OBJECTIVE: To evaluate serum neuronal and inflammatory biomarkers to determine whether measurements of umbilical cords at birth can stratify severity of hypoxic-ischemic encephalopathy (HIE), whether serial measurements differ with hypothermia-rewarming, and whether biomarkers correlate with neurological outcomes.

STUDY DESIGN: This is a prospective cohort of inborn term newborns with varying degrees of HIE by neurological assessment. Neuronal glial fibrillary acidic protein (GFAP), ubiquitin carboxyl-terminal hydrolase L1, and inflammatory cytokines were measured in serum from umbilical artery at 6-24, 48, 72, and 78 hours of age. Neurodevelopmental outcomes (Bayley Scales of Infant and Toddler Development-III scales) were performed at 15-18 months.

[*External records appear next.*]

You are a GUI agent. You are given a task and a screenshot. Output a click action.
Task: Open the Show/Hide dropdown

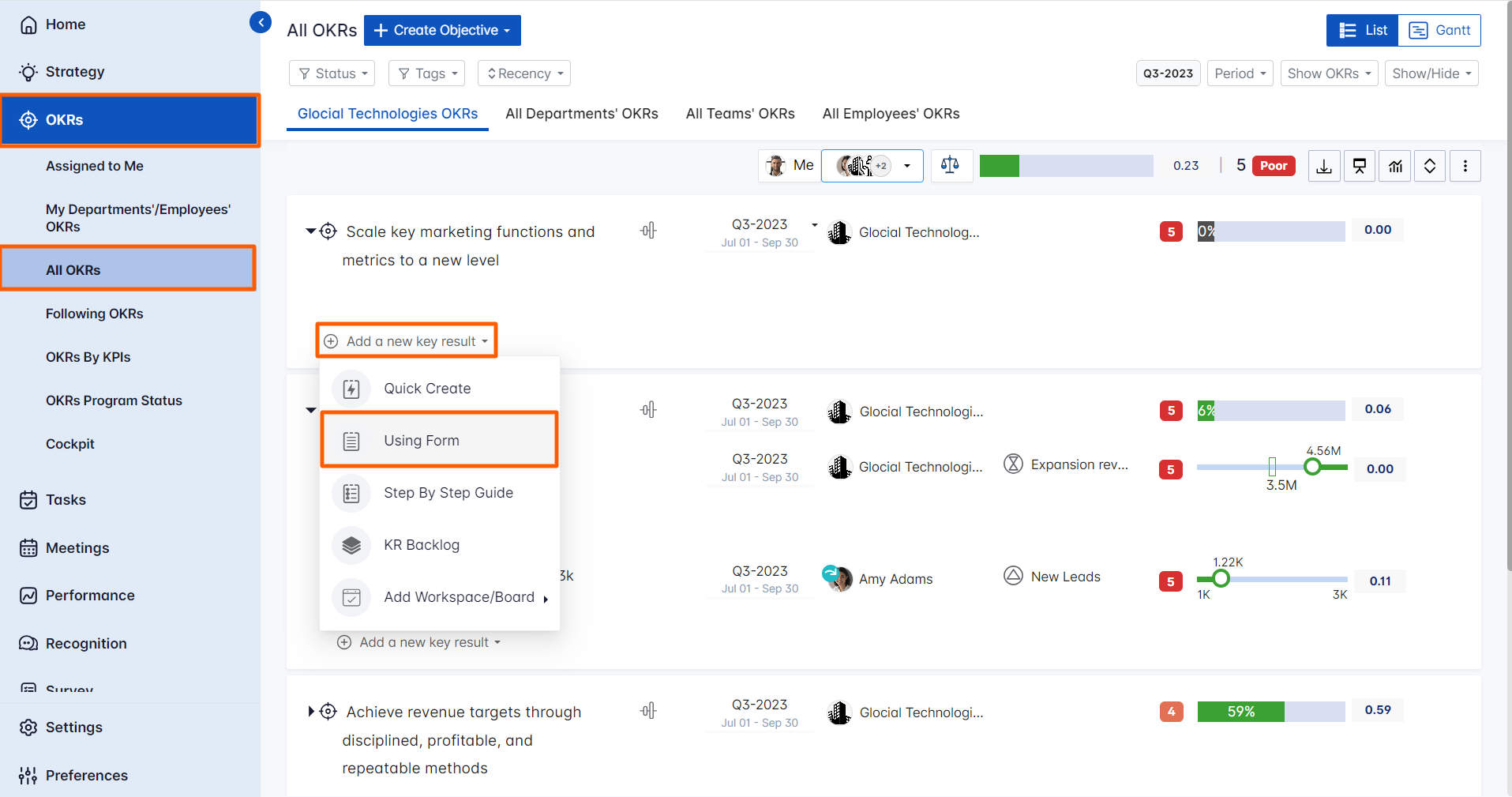tap(1431, 73)
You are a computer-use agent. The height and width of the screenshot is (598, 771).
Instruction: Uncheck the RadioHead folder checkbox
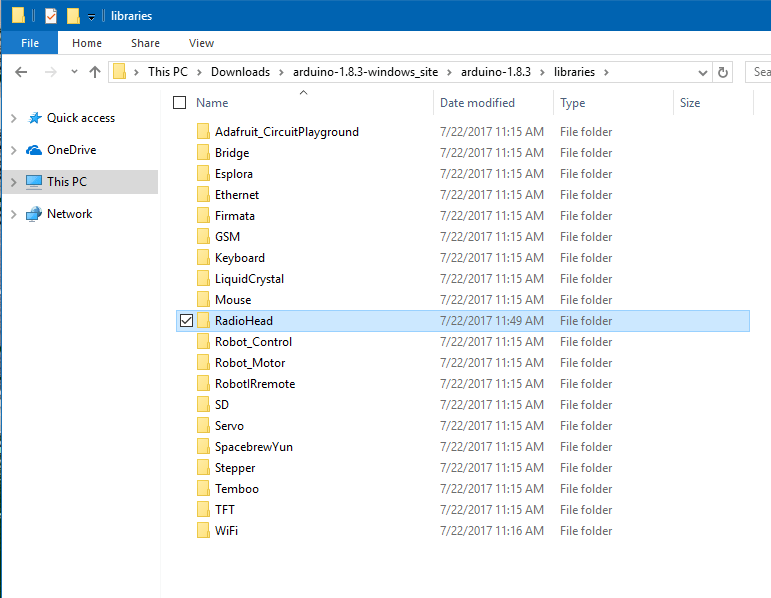185,321
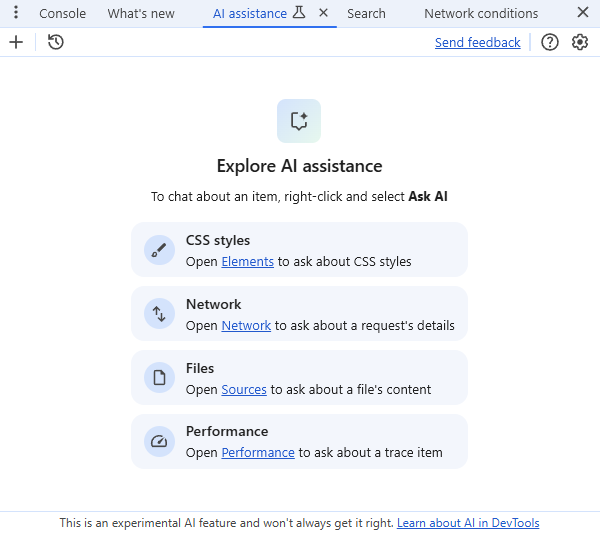Open the Network conditions tab
This screenshot has height=534, width=600.
click(481, 13)
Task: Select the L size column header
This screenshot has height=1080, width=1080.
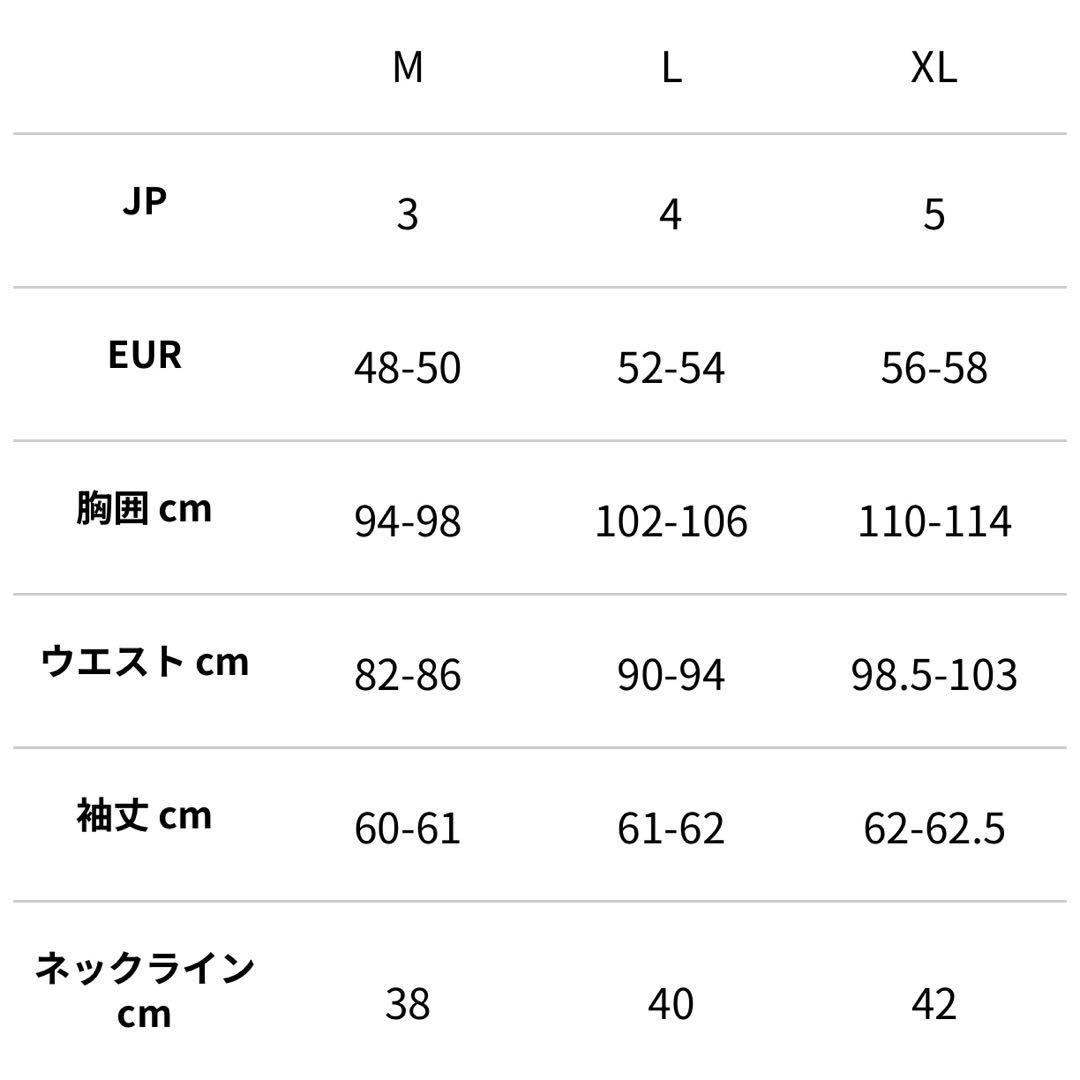Action: point(671,68)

RESULTS: Twenty neonates had moderate (n = 17) or severe (n = 3) HIE and received hypothermia; 7 had mild HIE and were not cooled. At birth, serum GFAP and ubiquitin carboxyl-terminal hydrolase L1 increased with the severity of HIE (P < .001), and serial GFAP remained elevated in neonates with moderate to severe HIE. Interleukin (IL)-6, IL-8, and vascular endothelial growth factor were greater at 6-24 hours in moderate to severe vs mild HIE (P < .05). The serial values were unaffected by hypothermia-rewarming. Elevated GFAP, IL-1, IL-6, IL-8, tumor necrosis factor, interferon, and vascular endothelial growth factor at 6-24 hours were associated with abnormal neurological outcomes.

CONCLUSIONS: The severity of the hypoxic-ischemic injury can be stratified at birth because elevated neuronal biomarkers in cord serum correlated with severity of HIE and outcomes.